BALANCED-BUDGET BALONEY

IF A BALANCED-budget amendment would actually balance the budget, the idea might be tempting. But it wouldn't, so it isn't.

All sorts of problems arise when you try to write details of economic policy into the Constitution, not least of which is the harm it could do to the concept of the Constitution as a fundamental law that transcends the wishes of transitory legislative majorities.

Another is the harm it might do the American economy. As much as deficit reduction is a pressing need today, balanced federal budgets year after year - and permanence, after all, is the point of putting something into the Constitution - could be ruinous.

A third problem is defining the term "balanced budget." One example: If the finances of states with balanced-budget provisions in their constitutions were figured the way federal finances are, with long-term capital outlays figured as operating costs, few would have balanced budgets.

Besides, budgets by nature are projected estimates, not hard and fast numbers.
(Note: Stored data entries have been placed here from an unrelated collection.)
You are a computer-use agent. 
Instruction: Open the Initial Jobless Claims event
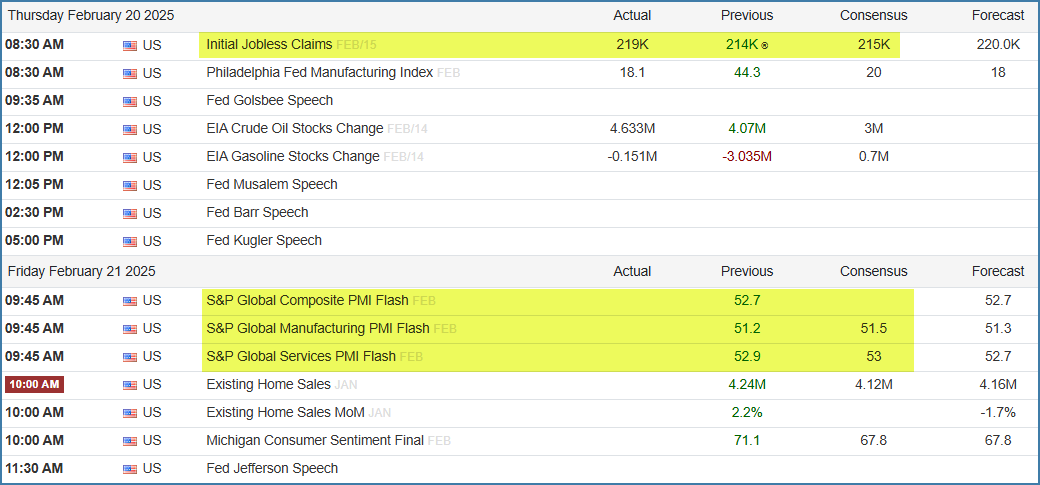pyautogui.click(x=269, y=44)
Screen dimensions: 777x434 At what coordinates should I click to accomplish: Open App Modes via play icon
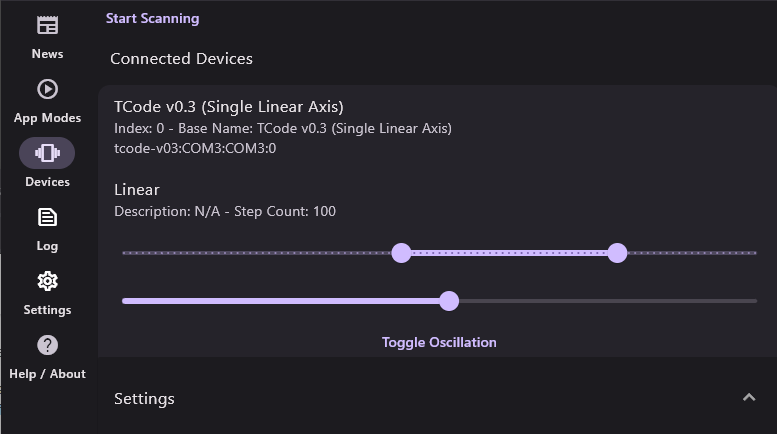[47, 89]
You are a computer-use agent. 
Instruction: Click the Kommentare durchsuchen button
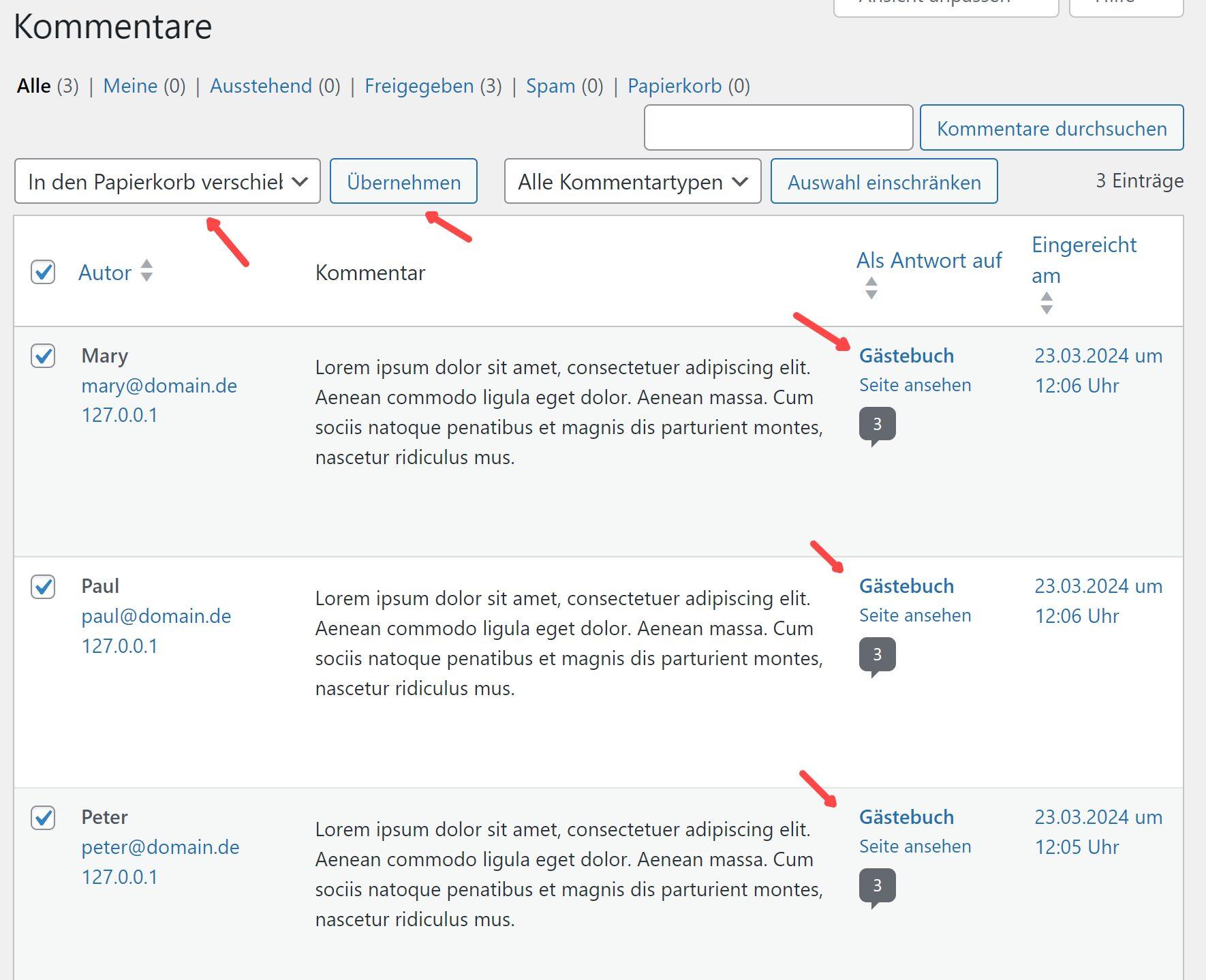coord(1051,128)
A federal balanced-budget amendment would encourage rather than deter rosy scenarios and budgetary smoke and mirrors, and deter rather than encourage fiscal accountability.
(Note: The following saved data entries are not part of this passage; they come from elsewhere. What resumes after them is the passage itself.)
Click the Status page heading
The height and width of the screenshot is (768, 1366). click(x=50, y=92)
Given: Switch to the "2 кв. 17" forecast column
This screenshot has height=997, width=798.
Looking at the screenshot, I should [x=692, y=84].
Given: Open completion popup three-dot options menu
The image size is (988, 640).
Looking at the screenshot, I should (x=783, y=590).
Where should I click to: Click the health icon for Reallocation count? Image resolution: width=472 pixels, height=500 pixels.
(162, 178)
Writing economic policy into the Constitution amounts to an open invitation for the unelected judiciary to intervene in economic policy-making, a task for which it is not trained or suited. Plus, the amendment as proposed in Congress would require 60-percent majorities, rather than the current simple majority, to raise taxes - thereby making a balanced budget f+ilesso achievable, not more.

The need for deficit reduction is urgent - too urgent to waste time on constitutional amendments that won't do the job and wouldn't go into effect until after most now in Congress have left office. The need is urgent, to stanch the flow of federal spending on the biggest entitlement program of them all: servicing the massive public debt.

Keep in mind: Most of that debt is the residue of wild-spending conservative Republicans in the White House.

As a fraction of gross domestic product, the national debt declined in the 1960s, leveled off at about one-third through the '70s, then mushroomed in the '80s during the big-deficit years of the putatively conservative Reagan administration. By the mid-'80s, it had risen to more than half the size of the gross domestic product; by 1992, to more than two-thirds.

Debt service - transfer payments, that is, from U.S. taxpayers to U.S. government creditors, many of them foreigners - now takes up more than 20 percent of federal spending, and is about 5 percent the size of the American economy. Both percentages are double what they were in the years before 1980. Meeting the interest-payment demands of old debt fuels the big deficits that create new debt.

The Clinton administration has made deficit-reduction progress. In nominal dollars, the 1993 deficit was the smallest since 1990; as a percentage of gross domestic product, smaller also than those from 1983 through 1986. If the economy continues to grow at an annual rate of 3 percent, and if the deficit gets knocked down to the projected $190 billion by 1995, the deficit as a percentage of gross domestic product would be back down to pre-1980 levels.

Those, however, are big ifs. Worse, the result would be only to slow, and not to stop, the continued climb of the federal debt (currently $4.5 trillion) as a percentage of gross domestic product.

Conservatives, of course, have no monopoly on fiscal irresponsibility. Once regarded as the kookie pet of the ideological right, the balanced-budget constitutional amendment had as its chief Senate sponsor this year Paul Simon of Illinois, a liberal Democrat. Though the proposal is dead for now, having failed by four votes last week to win the required two-thirds majority in the Senate, the Democrat-majority House is expected to pass it soon, as it did last year. A vote for it looks good on the old campaign resume.

Too, support for the middle-class subsidies that contribute heavily to the debt/deficit difficulty transcends ideological and partisan lines. If you're a Western senator, regardless of party, you oppose raising the absurdly below-market fees for grazing livestock on public lands. If you're a House member from a rural Midwest district, regardless of party, you block any effort to put agribusiness on a diet. Other interest groups are greedy, one's own is entitled, whatever the fiscal damage.

To that, add a political atmosphere in which even a paltry increase in the federal gas tax could be held up as the greatest assault on American pocketbooks since the Stamp Act. The answer to big deficits is attitude adjustment, not constitutional amendment.